Le disfunzioni dell'apparato stomatognatico hanno ripercussioni su tutto il corpo, e si manifestano con cefalee, acufeni (ronzii e fischi nelle orecchie), dolori all'apparato osteoarticolare, mal di schiena, e influenzano la postura. Questa scienza entra in relazione con altre, quali la gnatologia, gli specialisti posturali, l'ortodonzia e l'ortopedico che collaborano per riportare in salute il paziente. L'azione dell'ortognatodonzia è mirata quindi a ripristinare il corretto funzionamento dell'intero apparato stomatognatico, della masticazione, della fonetica, dell'estetica e della respirazione, con diverse cure, tecniche e apparecchi terapeutici che vengono adattati alla condizione del singolo paziente.

Come si esegue
L'ortognatodonzia una scienza che si avvale di cure e strumenti medici che vengono decisi in base alla condizione clinica del paziente, a seconda della gravità. Esistono apparecchi fissi e mobili, visibili e invisibili, a trazione extra-orale, espansori del palato e una serie di dispositivi per ogni tipo d'intervento.
Nei casi di malocclusione si procede con l' esame obiettivo, di diagnostica per immagini, quali la TAC, la teleradiografia latero-laterale, rx del cranio, l' ortopanoramica, nonché la definizione dell'età scheletrica del soggetto determinata con un rx del polso.
L'anamnesi comprende anche la raccolta d'informazioni sulle abitudini del soggetto e si differenzia in base all'età: le cure si diversificano da un soggetto giovane a uno adulto.
L'adulto infatti presenta, nella maggior parte dei casi, una situazione consolidata di disarmonia dell'apparato stomatognatico che spesso viene evidenziati come "difetti del sorriso", quindi nell'ottica di un ripristino della gradevolezza estetica del soggetto.
Per correggere tali difetti bisogna preventivamente procedere al calco della dentatura eseguito da un odontotecnico, in modo da definire il tipo di apparecchio ortodontico da applicare.
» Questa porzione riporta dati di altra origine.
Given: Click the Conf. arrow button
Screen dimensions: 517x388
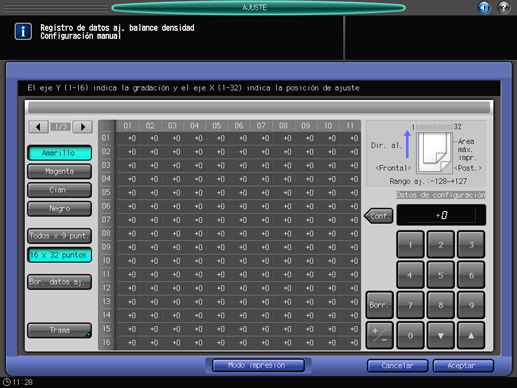Looking at the screenshot, I should click(379, 216).
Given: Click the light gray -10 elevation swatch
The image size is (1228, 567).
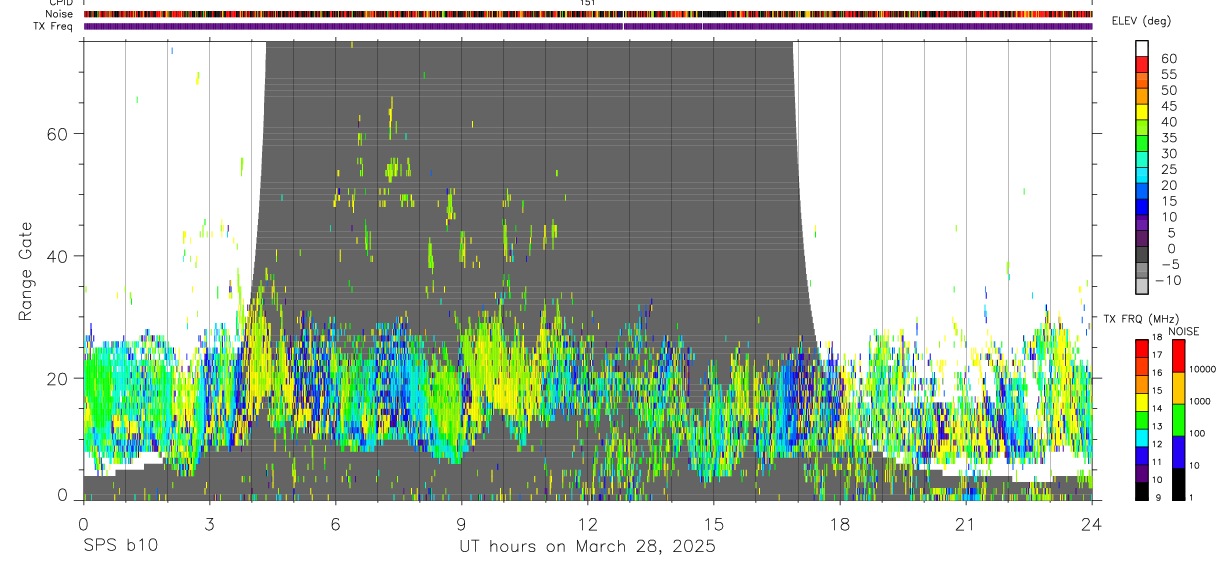Looking at the screenshot, I should click(1142, 287).
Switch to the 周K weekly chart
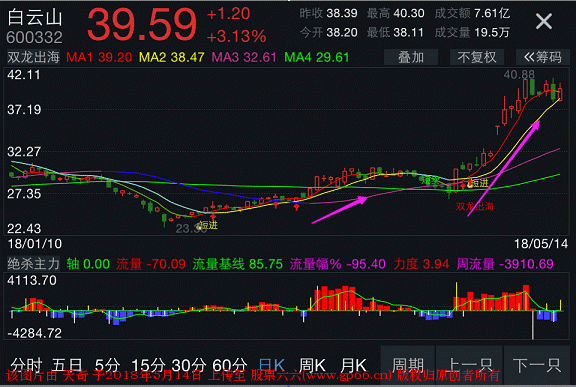This screenshot has width=576, height=387. tap(312, 365)
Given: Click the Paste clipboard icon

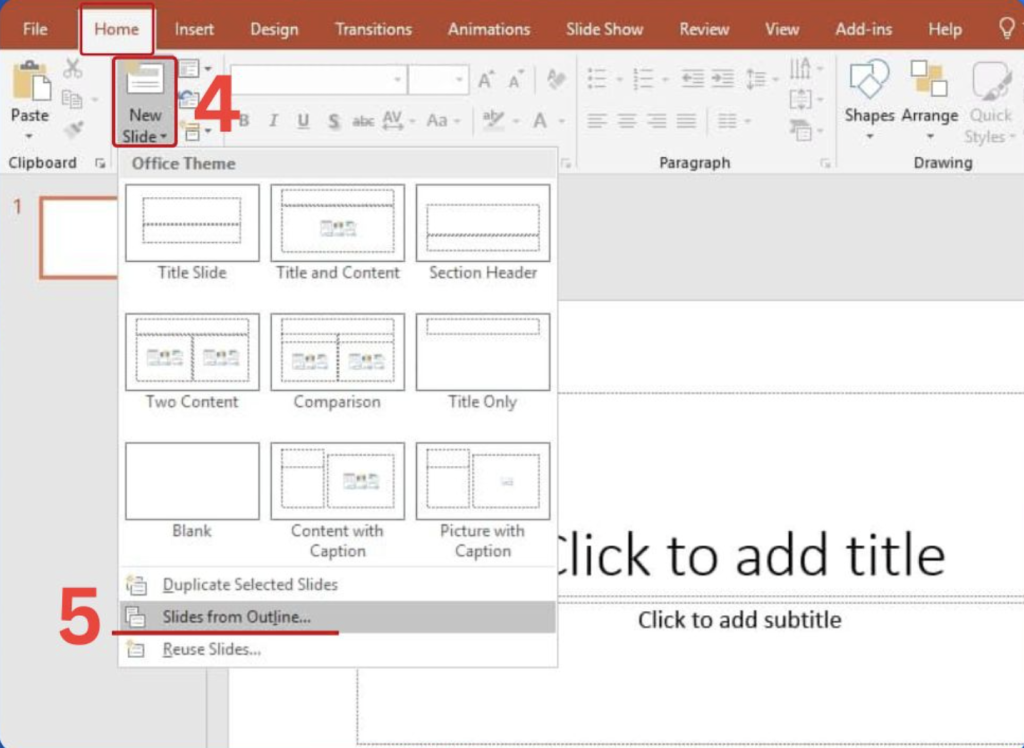Looking at the screenshot, I should pos(29,82).
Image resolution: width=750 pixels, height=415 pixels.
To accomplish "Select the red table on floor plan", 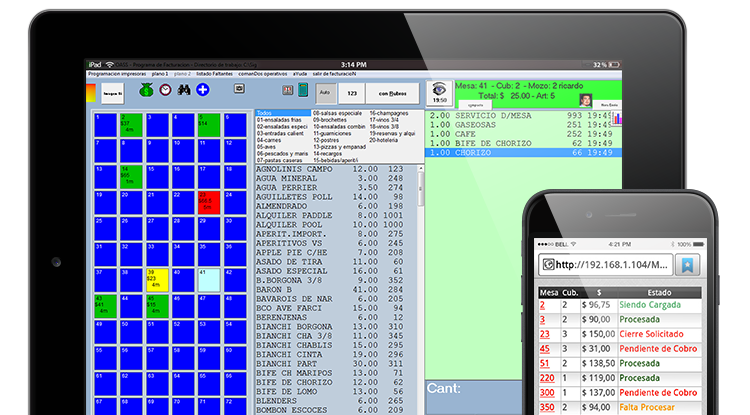I will coord(208,202).
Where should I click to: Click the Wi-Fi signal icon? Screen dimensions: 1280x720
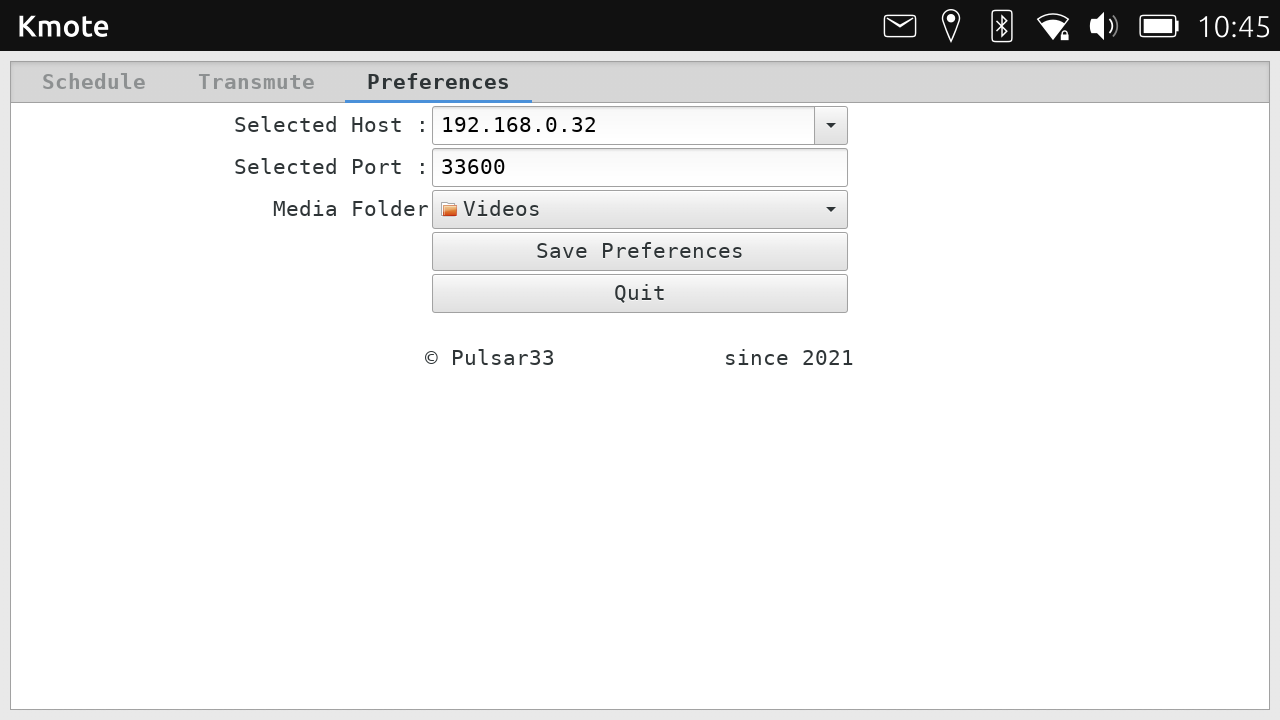(x=1052, y=26)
Nel caso di difetti scheletrici congeniti, soprattutto dell'osso mascellare, si rende necessario anche un intervento di chirurgia orale che possa facilitare il lavoro dell'ortognatodontologo. Si applicano apparecchi ortodontici e, in loco di quelli tradizionali in metallo che provocano disagio psicologico, si preferiscono quelli invisibili come l'apparecchio linguale o il bite. Se non si può fare a meno della struttura in metallo si utilizzano gli agganci in ceramica, meno evidenti.
Il bite serve a correggere il bruxismo, cioè la tendenza a digrignare e consumare i denti, soprattutto durante il sonno.
Le stesse tecniche si usano in soggetti adolescenti, dove la disfunzione viene corretta seguendo la crescita e le modificazioni ossee.

Risultato
Il soggetto recupera la perfetta funzionalità masticatoria, fonetica, respiratoria, estetica e un benessere generalizzato a carico dell'intero apparato osteo-articolare, affrontando serenamente la vita di relazione ed eliminando il disagio psicologico con un sorriso pressoché perfetto.

Altre informazioni
L'ortognatodonzia si pratica nella maggior parte degli studi odontoiatrici ma anche in strutture pubbliche ospedaliere attrezzate, previo visita mirata di uno specialista in materia. I tempi di cura garantiscono i risultati nel lungo periodo in modo definitivo.